‘BUDDY’ CANCELED
Theater of the Stars has canceled the July 9-14 engagement of “Buddy — The Buddy Holly Story” at the Fox Theatre. All single tickets will be refunded.
Customers who bought single tickets online or by phone will automatically receive a refund to the credit card used within five to 10 business days. Customers who bought tickets at the Fox Theatre ticket office or a Fox Theatre Outlet should contact the Fox Theatre Ticket Office by phone at 404-881-2017 or by email at boxoffice@foxtheatre.org.
Group tickets will be refunded in the same method of payment used to originally purchase tickets. All group payments made by check will be refunded by check within five to 10 business days. For group questions, please call 404-881-2000.
Theater of the Stars, Atlanta's longest-running stage company, is in dire financial straits and is appealing to Atlantans for $1 million by Aug. 30.
In a letter mailed Tuesday to patrons and subscribers, producer Christopher Manos attributed the 61-year-old nonprofit troupe's woes to a "bumpy economy" and the drying up of several undisclosed funding sources. He warned that if TOTS does not receive an infusion of $500,000 by July 12 and another half-million by Aug. 30, it will "cease operations and shut its doors."
In an interview with The Atlanta Journal-Constitution, Manos and Vice President and General Manager Brian D. Frey said the situation is more complicated than expressed in the “Save Theater of the Stars” letter.
TOTS had accumulated what Manos termed a “ghastly” amount of debt during the “economic tsunami” of the recession, a period that put a strain on many arts groups. An anonymous donor gave the troupe $3 million to clear its books in 2011. The company has since accumulated an additional $650,000 in debt, but the leaders said the troupe can operate with that.
The bigger issue, they said, is they don’t have enough cash to mount their season, in which musicals cost an average of $300,000 to present. Though TOTS ticket sales have sagged in recent seasons, they believe in the bankability of shows like “Disney’s ‘The Little Mermaid,’ ” scheduled for Sept. 7-15.
The first casualty of the shortfall is the slow-selling jukebox musical “Buddy,” which was to open the TOTS season at the Fox Theatre July 9-14. (TOTS is offering ticket exchanges for other shows or a refund, but is also asking ticket holders to consider turning the purchase into a contribution. See sidebar to this article for refund information.)
TOTS has faced intense competition for Atlanta's musicals-loving audiences from Broadway in Atlanta, a member of the 28-market network of the national powerhouse presenter and producer Broadway Across America. While TOTS has brought crowd-pleasers such as "Mary Poppins" and "The Producers," Broadway in Atlanta, which also stages at the Fox, has secured the hotter national tours for many years. Broadway in Atlanta's coming season includes "The Book of Mormon" and "American Idiot."

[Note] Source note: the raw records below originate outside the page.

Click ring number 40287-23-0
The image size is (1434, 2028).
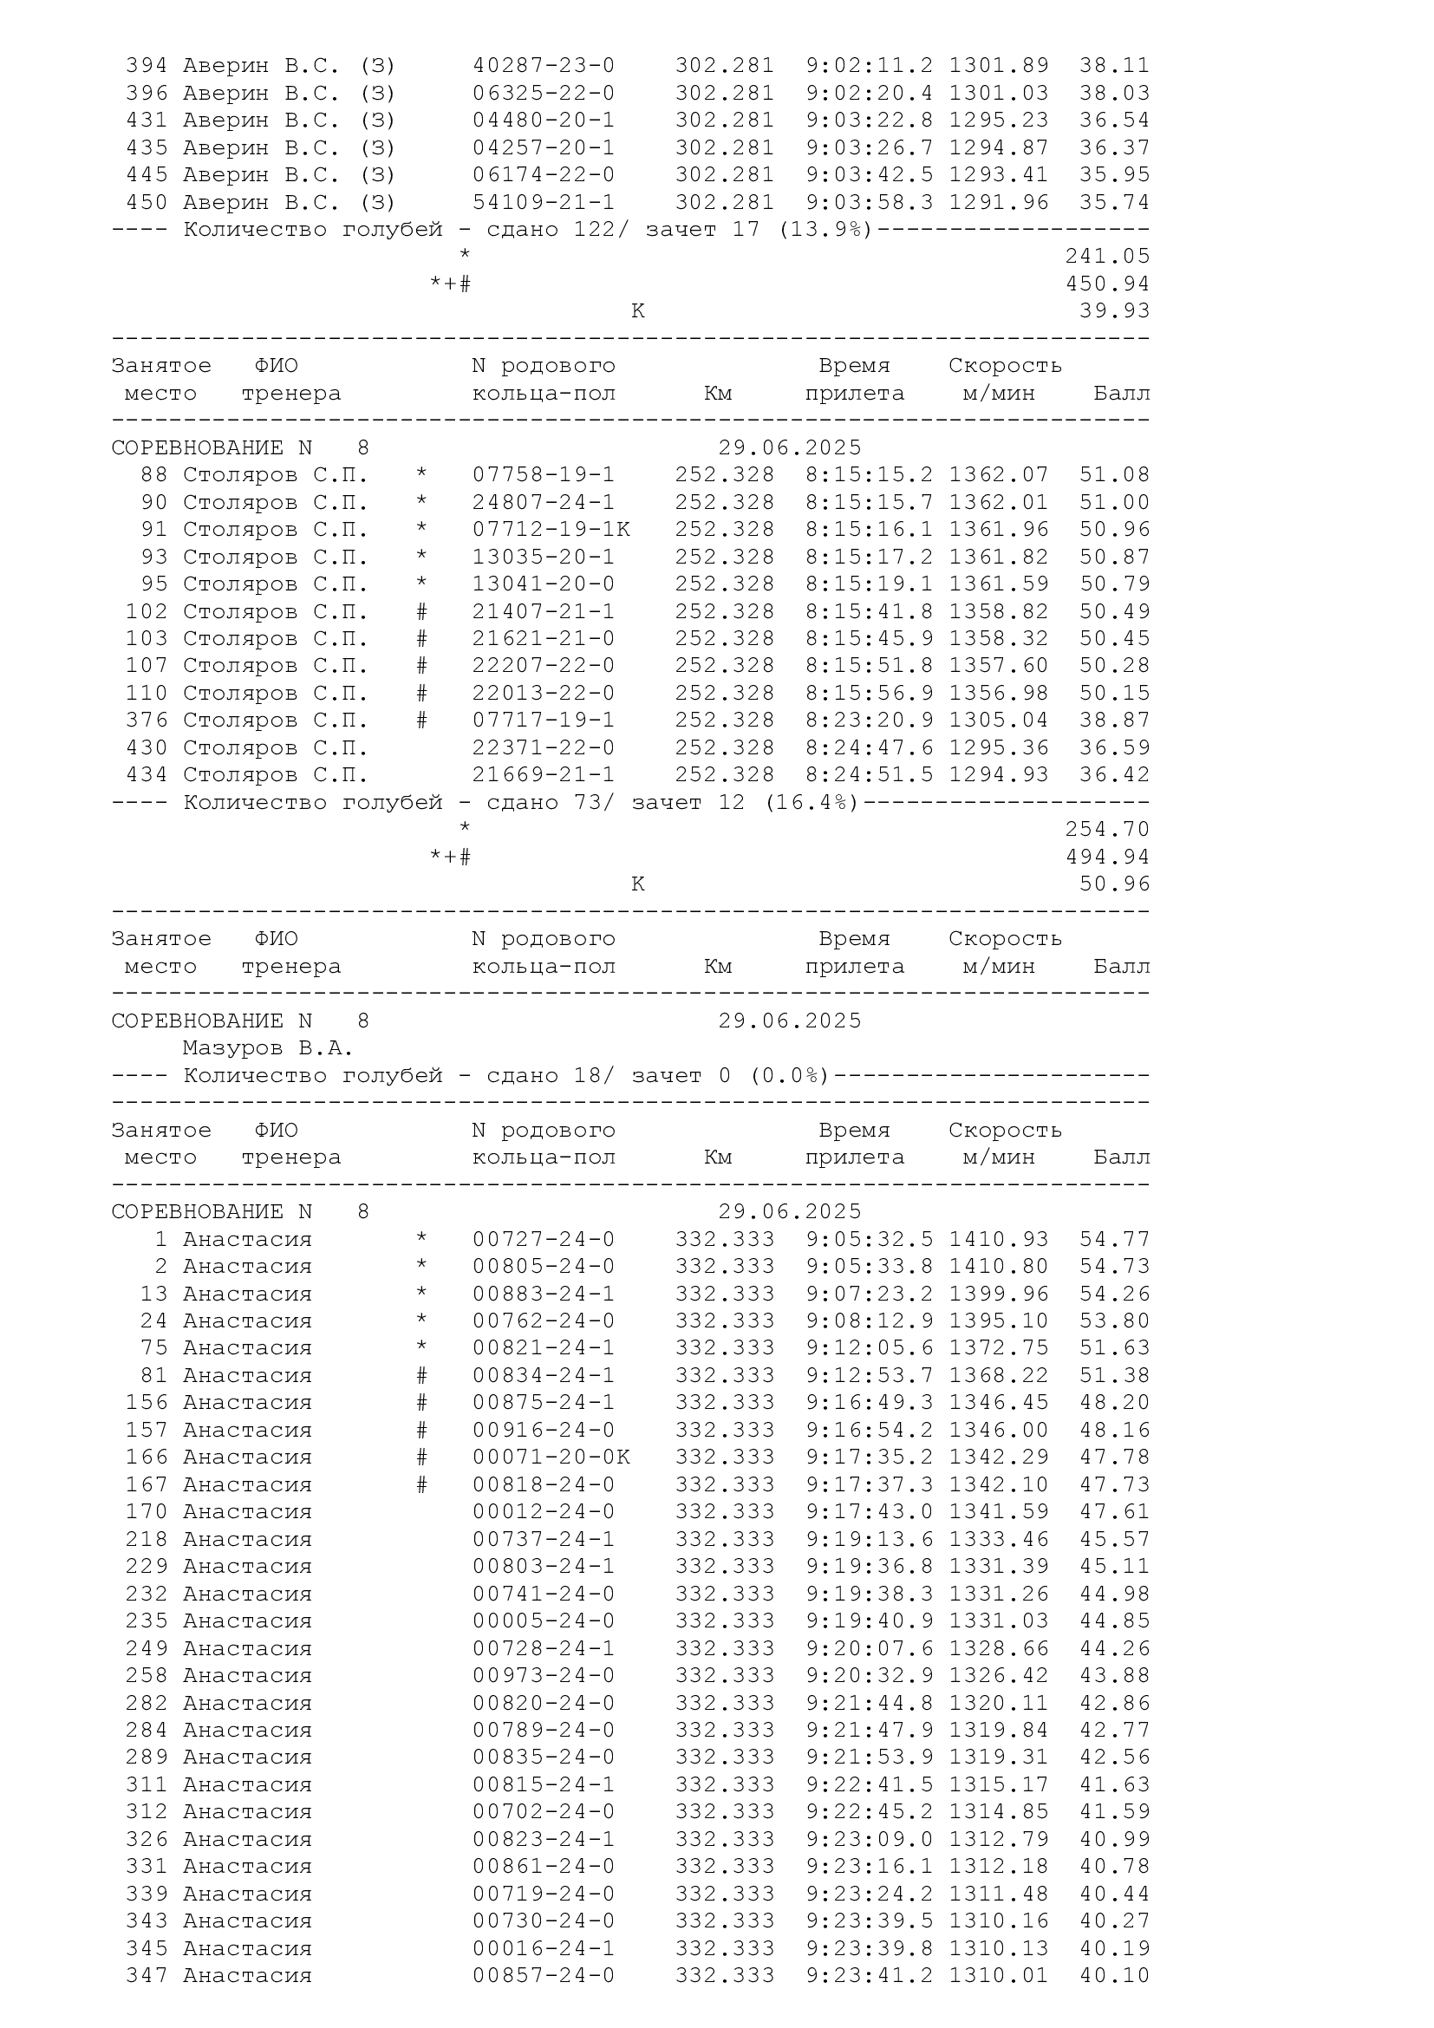coord(543,66)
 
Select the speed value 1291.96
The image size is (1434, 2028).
coord(999,203)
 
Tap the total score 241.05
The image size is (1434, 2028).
coord(1107,257)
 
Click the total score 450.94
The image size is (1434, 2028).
coord(1107,284)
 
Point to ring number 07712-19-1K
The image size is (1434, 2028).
coord(551,530)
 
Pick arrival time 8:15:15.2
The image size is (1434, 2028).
coord(869,475)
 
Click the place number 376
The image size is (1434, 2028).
coord(147,721)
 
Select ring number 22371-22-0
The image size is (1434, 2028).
coord(543,748)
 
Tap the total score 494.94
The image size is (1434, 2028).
coord(1107,857)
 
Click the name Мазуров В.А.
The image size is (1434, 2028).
coord(268,1048)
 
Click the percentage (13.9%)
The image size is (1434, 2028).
coord(825,231)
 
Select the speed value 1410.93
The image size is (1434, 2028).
coord(999,1240)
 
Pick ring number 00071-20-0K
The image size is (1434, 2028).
coord(551,1457)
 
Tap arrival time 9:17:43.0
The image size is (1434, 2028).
coord(869,1512)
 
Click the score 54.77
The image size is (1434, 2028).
coord(1114,1240)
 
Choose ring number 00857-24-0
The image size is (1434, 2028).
coord(543,1976)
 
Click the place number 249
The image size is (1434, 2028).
coord(147,1649)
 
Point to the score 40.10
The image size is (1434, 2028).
coord(1114,1976)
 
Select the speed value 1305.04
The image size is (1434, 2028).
coord(999,721)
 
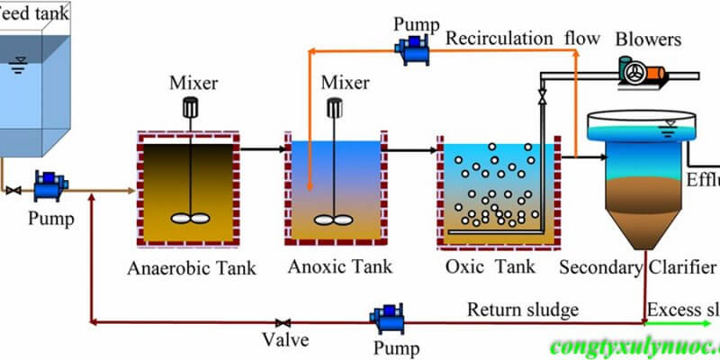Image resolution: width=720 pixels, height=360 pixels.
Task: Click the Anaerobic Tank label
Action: click(x=191, y=268)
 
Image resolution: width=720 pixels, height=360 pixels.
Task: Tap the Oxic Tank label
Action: click(x=490, y=267)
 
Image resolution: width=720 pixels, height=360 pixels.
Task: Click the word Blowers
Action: click(x=648, y=40)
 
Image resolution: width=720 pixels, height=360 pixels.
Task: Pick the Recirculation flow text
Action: click(x=523, y=39)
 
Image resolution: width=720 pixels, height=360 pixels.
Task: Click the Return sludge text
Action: click(x=522, y=310)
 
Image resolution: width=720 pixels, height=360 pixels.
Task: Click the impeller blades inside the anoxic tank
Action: click(x=334, y=218)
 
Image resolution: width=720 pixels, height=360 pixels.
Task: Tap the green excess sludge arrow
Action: click(x=684, y=321)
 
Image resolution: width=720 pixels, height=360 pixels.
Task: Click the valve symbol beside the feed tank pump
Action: click(x=12, y=191)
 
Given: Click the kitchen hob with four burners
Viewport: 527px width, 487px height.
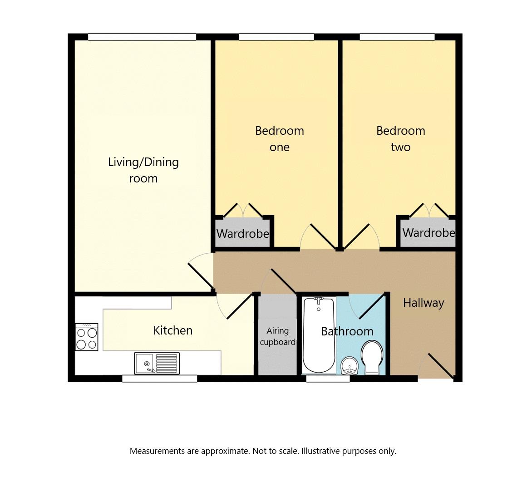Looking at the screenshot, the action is pyautogui.click(x=87, y=337).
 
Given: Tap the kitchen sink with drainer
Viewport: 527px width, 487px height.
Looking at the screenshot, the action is pyautogui.click(x=157, y=363).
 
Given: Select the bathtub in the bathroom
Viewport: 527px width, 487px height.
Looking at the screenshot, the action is pyautogui.click(x=319, y=335).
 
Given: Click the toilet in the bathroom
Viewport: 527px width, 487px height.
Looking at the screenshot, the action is pyautogui.click(x=372, y=358).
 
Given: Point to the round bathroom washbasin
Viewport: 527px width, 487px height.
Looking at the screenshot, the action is pyautogui.click(x=350, y=366).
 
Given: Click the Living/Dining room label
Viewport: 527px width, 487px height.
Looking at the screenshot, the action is pyautogui.click(x=143, y=170).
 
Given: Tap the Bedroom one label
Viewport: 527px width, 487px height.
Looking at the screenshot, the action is pyautogui.click(x=279, y=138).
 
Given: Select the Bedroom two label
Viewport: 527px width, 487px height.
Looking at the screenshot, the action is pyautogui.click(x=401, y=138).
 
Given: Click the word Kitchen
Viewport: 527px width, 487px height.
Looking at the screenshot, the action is pyautogui.click(x=173, y=330).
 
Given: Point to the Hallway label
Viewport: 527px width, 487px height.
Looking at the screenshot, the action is pyautogui.click(x=424, y=303).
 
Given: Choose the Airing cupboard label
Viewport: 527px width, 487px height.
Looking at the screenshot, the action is pyautogui.click(x=278, y=336).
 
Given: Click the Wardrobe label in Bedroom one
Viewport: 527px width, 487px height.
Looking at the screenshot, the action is pyautogui.click(x=243, y=234).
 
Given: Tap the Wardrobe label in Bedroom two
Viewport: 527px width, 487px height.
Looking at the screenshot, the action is pyautogui.click(x=429, y=232).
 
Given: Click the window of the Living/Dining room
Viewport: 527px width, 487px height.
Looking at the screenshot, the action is pyautogui.click(x=142, y=37).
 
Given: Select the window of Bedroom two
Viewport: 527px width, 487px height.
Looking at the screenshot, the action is pyautogui.click(x=397, y=37).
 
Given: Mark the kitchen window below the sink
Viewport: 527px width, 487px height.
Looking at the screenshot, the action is pyautogui.click(x=159, y=379).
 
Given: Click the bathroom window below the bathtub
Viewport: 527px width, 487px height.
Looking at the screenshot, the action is pyautogui.click(x=328, y=379).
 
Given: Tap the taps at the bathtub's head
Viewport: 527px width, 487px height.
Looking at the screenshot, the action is pyautogui.click(x=318, y=300).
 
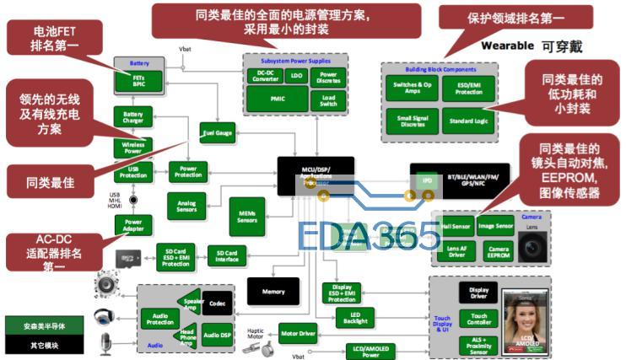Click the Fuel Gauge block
click(217, 132)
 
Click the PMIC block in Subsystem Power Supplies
click(278, 99)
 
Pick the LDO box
click(296, 76)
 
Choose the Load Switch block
click(328, 99)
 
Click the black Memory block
click(273, 291)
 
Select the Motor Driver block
click(298, 334)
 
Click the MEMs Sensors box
click(246, 215)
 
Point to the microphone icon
click(107, 342)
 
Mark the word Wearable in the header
click(507, 46)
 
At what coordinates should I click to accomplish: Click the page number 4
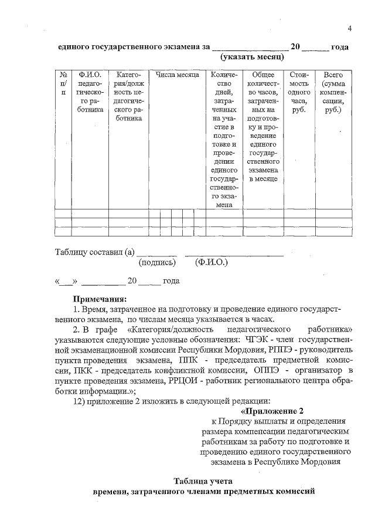(349, 29)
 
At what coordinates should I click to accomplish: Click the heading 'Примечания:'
(100, 299)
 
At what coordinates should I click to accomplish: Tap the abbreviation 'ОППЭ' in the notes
(267, 370)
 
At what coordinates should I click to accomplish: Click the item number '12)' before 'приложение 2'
(80, 400)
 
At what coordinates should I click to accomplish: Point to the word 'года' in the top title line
(340, 47)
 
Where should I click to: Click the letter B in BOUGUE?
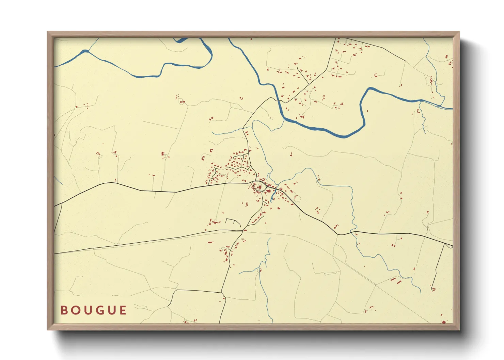pyautogui.click(x=64, y=310)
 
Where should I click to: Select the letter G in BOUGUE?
pyautogui.click(x=99, y=310)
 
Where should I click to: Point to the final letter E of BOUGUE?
pyautogui.click(x=123, y=310)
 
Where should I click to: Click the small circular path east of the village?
pyautogui.click(x=297, y=198)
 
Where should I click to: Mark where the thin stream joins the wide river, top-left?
pyautogui.click(x=86, y=51)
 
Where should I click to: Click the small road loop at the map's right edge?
pyautogui.click(x=450, y=246)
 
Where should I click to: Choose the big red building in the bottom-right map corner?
pyautogui.click(x=444, y=321)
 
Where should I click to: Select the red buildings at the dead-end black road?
pyautogui.click(x=433, y=289)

The leaders also said that, although TOTS always has been a nonprofit, it tended to operate too much like a for-profit, leaning too heavily on ticket sales and subscriptions and not aggressively pursuing governmental and foundation grants. Roughly two-thirds of its $5 million annual budget is from ticket sales, with the other third coming from annual giving by patrons and other sources.
Manos, who produced his first TOTS season in 1960, said the reaction the company frequently gets when it makes fundraising pitches is, “‘What are you doing asking for money? You’re a retail theater company, you’re like Broadway.’
“But we’re not,” he continued. “We’ve been a nonprofit from the beginning.”
Frey said TOTS is making many changes in the wake of the departure last month of President Nicholas F. Manos, Christopher Manos’ son, and that raising its profile with funders is among the most important.
“Because in order for us to sustain, we have to be visible in the philanthropic community, visible to the people in this city who are supporters of the arts,” he said. “That is a key to our future existence.”
The leaders said the funding appeal is coming at the eleventh hour because they thought they had secured a short-term loan from an undisclosed organization, but it fell through.
“The amount of money we’re asking for in a short period of time clearly ties one hand behind our back,” Manos said. “But the alternative is to close unceremoniously right now. And we just think it would be criminal to not go to the public itself and say ‘Here it is,’ reminding you of what we’ve done, reminding you of what we can do.”
TOTS leaders find some hope that New Jersey's Paper Mill Playhouse raised more than $1 million in a one-month save-the-theater campaign in 2007 and that Georgia Shakespeare exceeded a $500,000 emergency fundraising goal in 2011-12.
“We feel strongly that the path that we’re on right now is a solid path and we have a lot of support for that,” Frey said. “We’re just out of cash.”